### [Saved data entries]
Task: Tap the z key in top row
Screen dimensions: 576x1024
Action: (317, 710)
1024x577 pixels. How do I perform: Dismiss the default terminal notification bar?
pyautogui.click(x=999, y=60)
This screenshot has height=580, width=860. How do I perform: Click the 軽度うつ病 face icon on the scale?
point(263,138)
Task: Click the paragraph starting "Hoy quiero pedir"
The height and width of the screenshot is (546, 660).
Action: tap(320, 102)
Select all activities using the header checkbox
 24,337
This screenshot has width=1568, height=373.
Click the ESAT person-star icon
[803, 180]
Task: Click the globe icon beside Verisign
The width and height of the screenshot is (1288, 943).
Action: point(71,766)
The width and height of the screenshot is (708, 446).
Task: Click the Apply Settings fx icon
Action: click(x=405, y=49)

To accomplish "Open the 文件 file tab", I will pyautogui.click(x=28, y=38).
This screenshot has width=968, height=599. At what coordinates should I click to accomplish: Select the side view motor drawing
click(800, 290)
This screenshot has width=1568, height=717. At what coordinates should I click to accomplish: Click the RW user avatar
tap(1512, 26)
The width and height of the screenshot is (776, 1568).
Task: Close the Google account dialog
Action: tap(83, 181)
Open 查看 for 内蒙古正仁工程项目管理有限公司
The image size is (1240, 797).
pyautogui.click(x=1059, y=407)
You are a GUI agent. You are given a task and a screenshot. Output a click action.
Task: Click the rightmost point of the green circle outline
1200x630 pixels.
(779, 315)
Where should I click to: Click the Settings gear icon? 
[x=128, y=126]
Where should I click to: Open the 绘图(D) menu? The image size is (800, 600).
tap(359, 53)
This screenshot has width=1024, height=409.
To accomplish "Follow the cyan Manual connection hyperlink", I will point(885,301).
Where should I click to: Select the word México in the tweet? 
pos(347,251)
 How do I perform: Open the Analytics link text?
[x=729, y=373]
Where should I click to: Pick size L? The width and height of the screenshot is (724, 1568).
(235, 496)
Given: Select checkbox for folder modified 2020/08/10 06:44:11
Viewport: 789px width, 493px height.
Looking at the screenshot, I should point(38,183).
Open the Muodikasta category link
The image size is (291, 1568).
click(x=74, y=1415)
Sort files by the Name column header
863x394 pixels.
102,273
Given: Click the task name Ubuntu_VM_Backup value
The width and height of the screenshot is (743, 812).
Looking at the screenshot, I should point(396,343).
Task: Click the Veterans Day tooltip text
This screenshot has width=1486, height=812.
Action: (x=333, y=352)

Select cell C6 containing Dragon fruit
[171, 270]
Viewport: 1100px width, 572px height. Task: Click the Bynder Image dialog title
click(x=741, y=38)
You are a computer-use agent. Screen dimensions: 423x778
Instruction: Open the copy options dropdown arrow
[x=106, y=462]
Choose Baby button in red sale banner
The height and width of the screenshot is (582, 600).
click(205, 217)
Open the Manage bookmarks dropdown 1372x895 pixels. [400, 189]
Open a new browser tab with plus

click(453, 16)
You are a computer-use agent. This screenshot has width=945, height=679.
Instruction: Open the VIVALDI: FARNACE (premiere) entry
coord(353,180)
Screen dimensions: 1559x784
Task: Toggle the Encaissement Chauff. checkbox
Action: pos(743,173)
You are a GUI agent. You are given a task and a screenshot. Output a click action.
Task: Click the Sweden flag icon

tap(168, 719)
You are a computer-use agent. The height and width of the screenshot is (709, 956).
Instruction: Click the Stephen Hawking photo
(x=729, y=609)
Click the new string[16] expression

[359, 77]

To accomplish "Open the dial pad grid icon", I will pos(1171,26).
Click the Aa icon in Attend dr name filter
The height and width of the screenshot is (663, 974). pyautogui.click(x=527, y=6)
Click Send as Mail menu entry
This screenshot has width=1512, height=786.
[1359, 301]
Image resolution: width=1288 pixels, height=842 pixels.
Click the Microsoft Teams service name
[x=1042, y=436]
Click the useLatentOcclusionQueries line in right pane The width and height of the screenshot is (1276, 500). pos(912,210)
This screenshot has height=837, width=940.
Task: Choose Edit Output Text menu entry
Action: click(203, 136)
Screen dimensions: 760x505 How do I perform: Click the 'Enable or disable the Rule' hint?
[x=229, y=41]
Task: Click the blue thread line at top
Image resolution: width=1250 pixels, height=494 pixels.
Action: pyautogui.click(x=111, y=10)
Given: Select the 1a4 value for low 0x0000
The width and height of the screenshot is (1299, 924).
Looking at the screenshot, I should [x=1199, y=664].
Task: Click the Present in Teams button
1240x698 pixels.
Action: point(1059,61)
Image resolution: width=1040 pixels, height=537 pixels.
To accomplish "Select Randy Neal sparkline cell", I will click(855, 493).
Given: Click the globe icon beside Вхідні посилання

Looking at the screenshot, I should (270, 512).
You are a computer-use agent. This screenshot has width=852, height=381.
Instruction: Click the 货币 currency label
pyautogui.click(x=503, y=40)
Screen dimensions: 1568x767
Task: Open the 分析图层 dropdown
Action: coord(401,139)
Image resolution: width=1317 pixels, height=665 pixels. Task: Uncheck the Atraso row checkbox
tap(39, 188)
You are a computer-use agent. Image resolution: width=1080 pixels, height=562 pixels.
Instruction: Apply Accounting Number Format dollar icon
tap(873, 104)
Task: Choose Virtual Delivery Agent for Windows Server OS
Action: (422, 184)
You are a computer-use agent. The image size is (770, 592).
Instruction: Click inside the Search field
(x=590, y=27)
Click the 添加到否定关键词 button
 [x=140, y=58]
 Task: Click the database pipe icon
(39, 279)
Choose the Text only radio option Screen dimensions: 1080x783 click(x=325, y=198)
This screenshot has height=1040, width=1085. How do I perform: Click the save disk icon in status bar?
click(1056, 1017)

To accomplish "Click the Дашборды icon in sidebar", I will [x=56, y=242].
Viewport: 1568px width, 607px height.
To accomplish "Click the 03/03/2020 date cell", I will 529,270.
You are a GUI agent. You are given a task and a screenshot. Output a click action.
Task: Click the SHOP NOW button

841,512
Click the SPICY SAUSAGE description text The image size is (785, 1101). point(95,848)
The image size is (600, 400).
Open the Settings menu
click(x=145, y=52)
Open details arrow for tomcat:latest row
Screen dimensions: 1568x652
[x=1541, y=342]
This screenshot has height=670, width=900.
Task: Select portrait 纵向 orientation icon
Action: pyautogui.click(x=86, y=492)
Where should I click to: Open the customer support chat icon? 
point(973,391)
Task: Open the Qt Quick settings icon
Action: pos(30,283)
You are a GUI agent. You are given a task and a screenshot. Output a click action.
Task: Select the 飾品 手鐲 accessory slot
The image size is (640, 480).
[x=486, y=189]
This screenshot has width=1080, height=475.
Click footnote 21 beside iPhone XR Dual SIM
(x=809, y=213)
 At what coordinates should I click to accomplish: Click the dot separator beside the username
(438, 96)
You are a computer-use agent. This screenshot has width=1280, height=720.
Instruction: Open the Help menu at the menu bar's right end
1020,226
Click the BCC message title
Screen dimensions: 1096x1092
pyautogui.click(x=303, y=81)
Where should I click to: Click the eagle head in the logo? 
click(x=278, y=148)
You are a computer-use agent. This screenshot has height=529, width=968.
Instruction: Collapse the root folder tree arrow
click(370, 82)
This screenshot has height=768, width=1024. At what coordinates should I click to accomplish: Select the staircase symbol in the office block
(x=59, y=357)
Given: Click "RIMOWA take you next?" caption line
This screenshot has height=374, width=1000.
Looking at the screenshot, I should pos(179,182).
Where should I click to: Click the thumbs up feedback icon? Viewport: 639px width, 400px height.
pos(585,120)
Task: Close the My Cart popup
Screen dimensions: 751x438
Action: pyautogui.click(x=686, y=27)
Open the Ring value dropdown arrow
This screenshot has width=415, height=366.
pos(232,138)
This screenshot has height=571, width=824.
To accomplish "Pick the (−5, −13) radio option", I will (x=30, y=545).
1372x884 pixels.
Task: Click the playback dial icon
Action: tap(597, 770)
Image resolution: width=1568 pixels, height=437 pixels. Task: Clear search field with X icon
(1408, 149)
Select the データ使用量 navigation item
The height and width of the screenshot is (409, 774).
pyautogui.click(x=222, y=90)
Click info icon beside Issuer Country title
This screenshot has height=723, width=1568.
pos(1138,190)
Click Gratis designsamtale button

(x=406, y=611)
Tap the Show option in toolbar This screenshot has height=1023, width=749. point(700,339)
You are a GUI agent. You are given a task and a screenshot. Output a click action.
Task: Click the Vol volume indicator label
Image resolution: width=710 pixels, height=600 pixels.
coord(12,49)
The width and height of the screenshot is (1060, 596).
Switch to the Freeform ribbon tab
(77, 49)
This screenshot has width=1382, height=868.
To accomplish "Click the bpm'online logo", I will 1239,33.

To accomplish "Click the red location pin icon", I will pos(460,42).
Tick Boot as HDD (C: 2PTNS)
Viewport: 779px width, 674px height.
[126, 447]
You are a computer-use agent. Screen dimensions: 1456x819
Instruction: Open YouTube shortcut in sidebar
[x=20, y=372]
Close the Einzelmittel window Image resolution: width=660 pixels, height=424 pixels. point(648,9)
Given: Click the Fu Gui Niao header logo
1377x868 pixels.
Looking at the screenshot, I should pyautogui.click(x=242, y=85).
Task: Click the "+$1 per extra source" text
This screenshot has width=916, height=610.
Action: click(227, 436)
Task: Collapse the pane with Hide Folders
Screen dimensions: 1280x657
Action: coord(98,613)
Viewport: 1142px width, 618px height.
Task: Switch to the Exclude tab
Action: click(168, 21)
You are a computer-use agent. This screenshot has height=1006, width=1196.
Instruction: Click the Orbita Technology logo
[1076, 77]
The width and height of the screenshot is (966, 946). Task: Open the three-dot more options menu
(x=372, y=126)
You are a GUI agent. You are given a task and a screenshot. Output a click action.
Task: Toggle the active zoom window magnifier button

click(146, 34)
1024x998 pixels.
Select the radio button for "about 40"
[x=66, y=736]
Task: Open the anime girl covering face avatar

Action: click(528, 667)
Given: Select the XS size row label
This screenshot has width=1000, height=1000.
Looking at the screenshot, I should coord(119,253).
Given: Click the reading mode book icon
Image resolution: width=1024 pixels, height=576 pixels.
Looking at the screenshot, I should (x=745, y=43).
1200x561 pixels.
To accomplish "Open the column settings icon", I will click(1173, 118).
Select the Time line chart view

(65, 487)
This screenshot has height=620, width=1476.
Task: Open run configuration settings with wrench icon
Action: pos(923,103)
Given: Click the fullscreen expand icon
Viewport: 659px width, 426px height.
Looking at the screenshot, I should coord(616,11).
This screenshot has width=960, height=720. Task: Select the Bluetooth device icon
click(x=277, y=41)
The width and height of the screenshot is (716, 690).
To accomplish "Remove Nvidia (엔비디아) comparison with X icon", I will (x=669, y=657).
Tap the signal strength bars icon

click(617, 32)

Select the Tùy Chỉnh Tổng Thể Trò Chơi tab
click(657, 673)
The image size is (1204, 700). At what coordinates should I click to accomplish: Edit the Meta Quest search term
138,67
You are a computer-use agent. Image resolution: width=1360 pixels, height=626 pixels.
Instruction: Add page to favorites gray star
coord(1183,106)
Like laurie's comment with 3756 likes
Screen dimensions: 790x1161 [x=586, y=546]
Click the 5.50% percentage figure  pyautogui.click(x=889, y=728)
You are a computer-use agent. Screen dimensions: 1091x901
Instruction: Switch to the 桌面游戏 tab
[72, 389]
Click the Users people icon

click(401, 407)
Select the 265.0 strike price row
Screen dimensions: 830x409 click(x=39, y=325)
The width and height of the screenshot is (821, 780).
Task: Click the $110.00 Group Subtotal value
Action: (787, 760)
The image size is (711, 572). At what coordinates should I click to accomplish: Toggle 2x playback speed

### [HOW TO COMPLETE THIS TASK]
Above are the lines; repeat exactly the ones from the line containing "You are a computer-use agent. Screen dimensions: 1456x819" down to the line containing "Given: Click the fullscreen expand icon", both inclusive.

### [WRITTEN ANSWER]
You are a computer-use agent. Screen dimensions: 1456x819
Instruction: Open YouTube shortcut in sidebar
[x=20, y=372]
Close the Einzelmittel window Image resolution: width=660 pixels, height=424 pixels. point(648,9)
Given: Click the Fu Gui Niao header logo
1377x868 pixels.
Looking at the screenshot, I should pyautogui.click(x=242, y=85).
Task: Click the "+$1 per extra source" text
This screenshot has width=916, height=610.
Action: click(227, 436)
Task: Collapse the pane with Hide Folders
Screen dimensions: 1280x657
Action: coord(98,613)
Viewport: 1142px width, 618px height.
Task: Switch to the Exclude tab
Action: click(168, 21)
You are a computer-use agent. This screenshot has height=1006, width=1196.
Instruction: Click the Orbita Technology logo
[1076, 77]
The width and height of the screenshot is (966, 946). Task: Open the three-dot more options menu
(x=372, y=126)
You are a GUI agent. You are given a task and a screenshot. Output a click action.
Task: Toggle the active zoom window magnifier button

click(146, 34)
1024x998 pixels.
Select the radio button for "about 40"
[x=66, y=736]
Task: Open the anime girl covering face avatar

Action: click(528, 667)
Given: Select the XS size row label
This screenshot has width=1000, height=1000.
Looking at the screenshot, I should coord(119,253).
Given: Click the reading mode book icon
Image resolution: width=1024 pixels, height=576 pixels.
Looking at the screenshot, I should (x=745, y=43).
1200x561 pixels.
To accomplish "Open the column settings icon", I will click(1173, 118).
Select the Time line chart view

(65, 487)
This screenshot has height=620, width=1476.
Task: Open run configuration settings with wrench icon
Action: pos(923,103)
Given: Click the fullscreen expand icon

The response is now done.